Curious about how ethanol is made? Here's a short (less than 4 minutes) video explaining the process.
GM also has a cool little interactive graphic on the process, too.
But back to the task at hand: did you know your students can make their own ethanol using common household kitchen items? We've done this activity with numerous groups on our Wooster campus and with schools across the state. We like using General Motors' No Fossils in this Fuel lesson plan as a basis. It is a free download and comes with both a teacher and student guide, links to additional resources, history of ethanol and lots of other cool information on the history of ethanol and the automobile industry.
So here's what you need:
- 1 package of yeast
- Corn syrup
- Empty, cleaned, label-free 2-liter plastic bottles
- Ballon (pre-stretched works best)
- Funnel measuring spoons and cups
- Sink or bucket
- Rubber gloves
Here's what you do:
- Add 2 cups warm water and package of yeast to empty bottle using funnel.

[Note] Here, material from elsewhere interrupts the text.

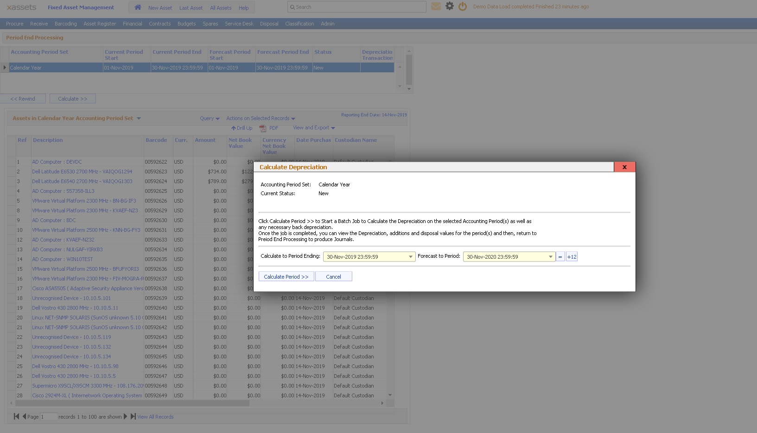Close the Calculate Depreciation dialog

pos(624,167)
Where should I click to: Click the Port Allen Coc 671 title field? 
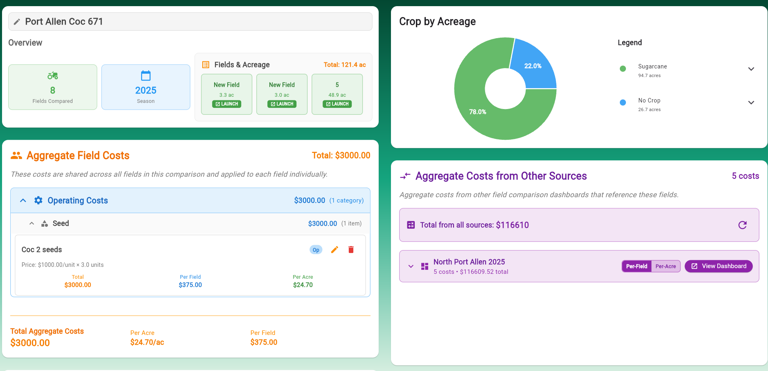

- Swish to mix ingredients and record observations.
- Using the funnel again, add 1/4 cup of corn syrup and mix again.
- Stretch the deflated balloon over the top of the bottle and place the bottle in a sink or a bucket. (Now we've never had any problems with leaks or explosions when we've just placed the bottles on a countertop, but the instructions say a sink or bucket....and it's always a good idea to follow instructiosn precisely when conducting an experiment.)
- Observe and record your observations.
- Check after 1 hour. Observe and record observations again.
- Repeat observations and recordings after 2 hours.
- Repeat observations and recordings after 24 hours.
- It will take 24-48 hours for the experiment to complete. When you are finished, pour the contents down the sink using rubber gloves.
So what happens? Simple fermentation. The corn syrup (representing the starch from the corn that is primarily used in the United States to make ethanol) is broken down into ethanol and carbon dioxide (that's what it filling and inflating the balloon). You end up with a mix of about 13 percent ethanol.
So try this at home and have fun with it...and let us know what you think!
And one other cool fact? OARDC researchers are partnering on an Ohio Third Frontier grant to use Russian dandelions as a source of natural rubber and ethanol!